Serienchancen gering: So wird demnächst wohl kein Kia auf die Straße rollen. Schade.

Platz nehmen hinter dem Drei-Speichen-Lenkrad. Die meisten Studien sind rollende Folterkammern. Der Kia Kee ist dagegen geräumig, hell, bequem, funktional. Statt Leder haben die Designer das Cockpit mit einer neuen, griffsympathischen Oberfläche namens Microvelvet ausgekleidet. Die Sitze sind mit metallischem Netzgewebe bezogen, und die verchromte Mittelkonsole funkelt wie ein Meisterstück von Cartier. Völlig unaufgeregt wirkt dagegen die Instrumententafel mit dem großen Touchscreen-Monitor. Wir starten. Der V6 blubbert schon bei Standgas wie ein Heavy-Metal-Geysir. Geschaltet wird durch kurzes Ziehen am Wählhebel. Einmal ziehen, und das Räderwerk schlürft von P in N, zweimal ziehen, und wir sind in D. Das eine Million Euro teure Einzelstück schießt los wie Kermit nach drei doppelten Grappa. Leichtes Lupfen nimmt den nächsten Gang in die Pflicht. Der Sound klingt so durchdringend-genial, dass wir uns um den Blutdruck des Beifahrers ernste Sorgen machen.

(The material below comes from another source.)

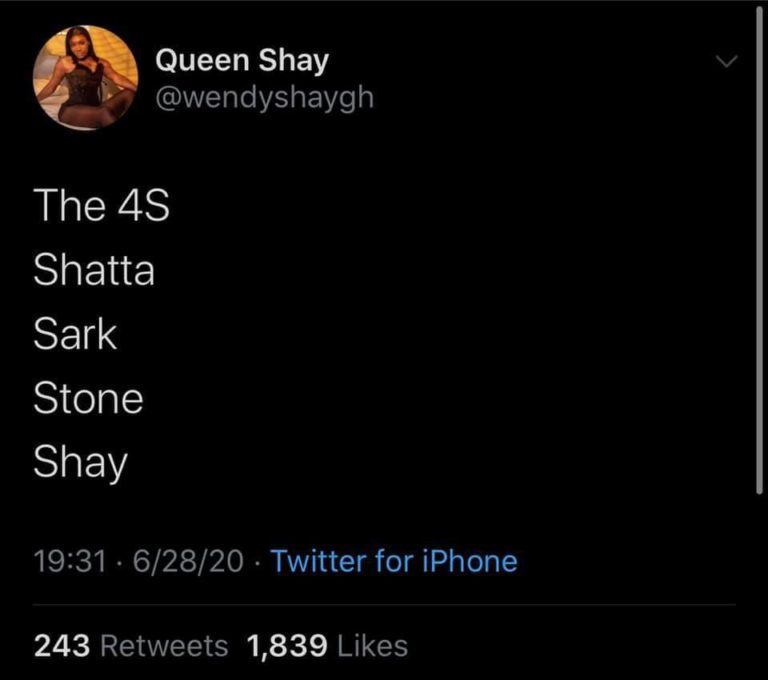Viewport: 768px width, 680px height.
Task: Expand the tweet options chevron
Action: pyautogui.click(x=728, y=63)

Teile des Kee-Designs gehen an anderen Kia in Serie

Der Innenraum mit zentralem Drehzahlmesser und abgeflachtem Lenkrad wirkt edel.

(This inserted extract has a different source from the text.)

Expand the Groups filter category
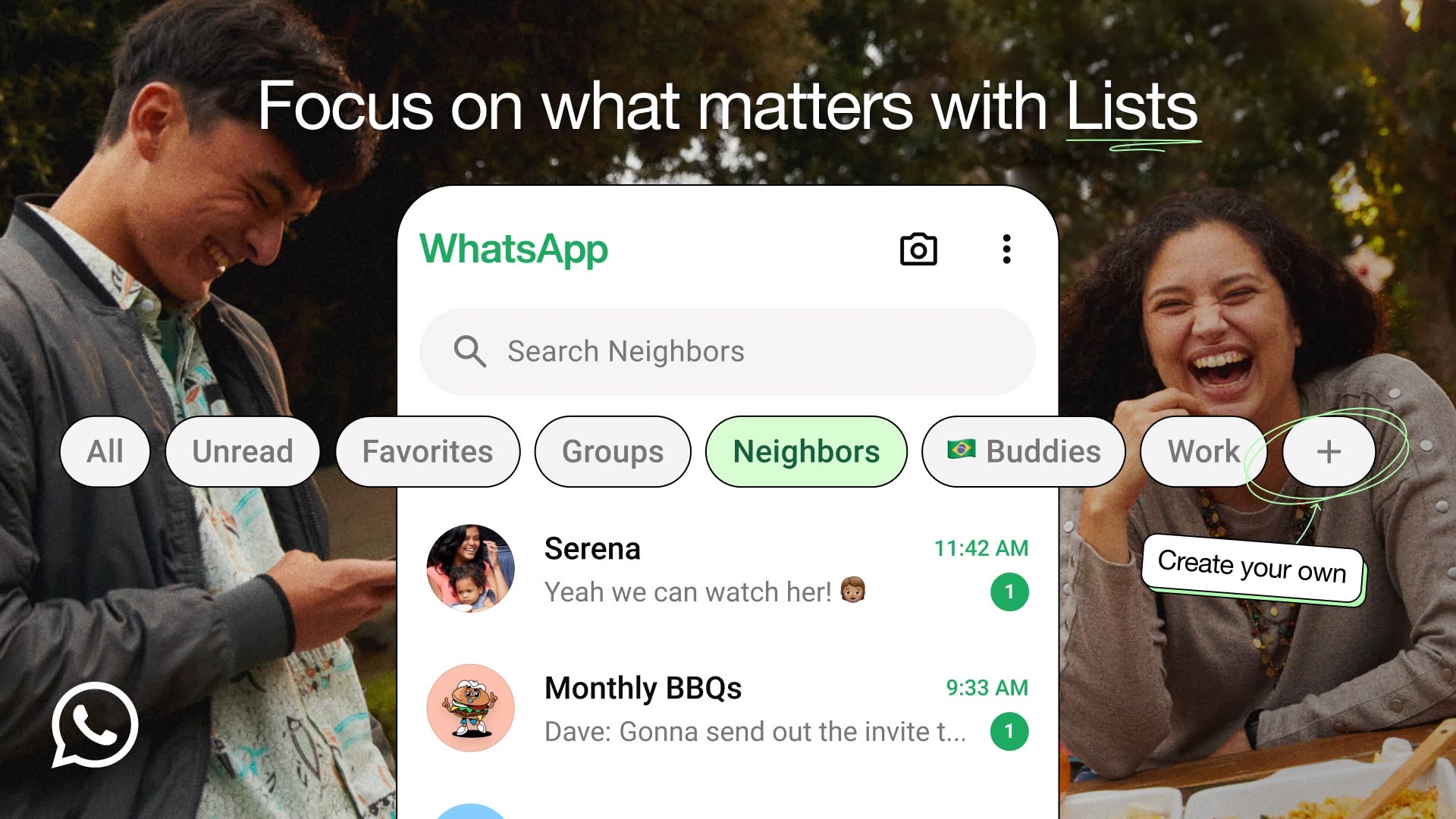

Auch der optische Eindruck überzeugt. Der Kee ist trotz seiner Viersitzigkeit ein echter Sportwagen. Abgesehen von den extremen 245/40-R-20-Reifen und dem teuren LED-Licht könnte er so, wie er hier auf und ab rollt, übermorgen in Produktion gehen. Doch das wird wohl nicht der Fall sein. "Wir wollen mit diesem Auto unterstreichen, welchen hohen Stellenwert Design für die Marke Kia hat", erklärt Designchef Peter Schreyer, der vorher bei VW gestaltete. "Eine Serienfertigung ist nicht geplant, aber es lohnt sich, bestimmte Stilelemente wie den Grill, die markanten Scheinwerfer oder die umgreifende Heckscheibe im Auge zu behalten." Was Schreyer nicht sagt: Vom Kee ließe sich ohne großen Aufwand ein Cabrio realisieren, das auf einer der nächsten Messen debütieren dürfte. Außerdem ist es kein Geheimnis, dass Partnermarke Hyundai den Nachfolger seines Coupés 2009 auf eine neue Heckantriebs-Plattform stellen wird. Es wäre doch wirklich schade, wenn dieses Konzept ungenutzt an Kia vorbeiginge.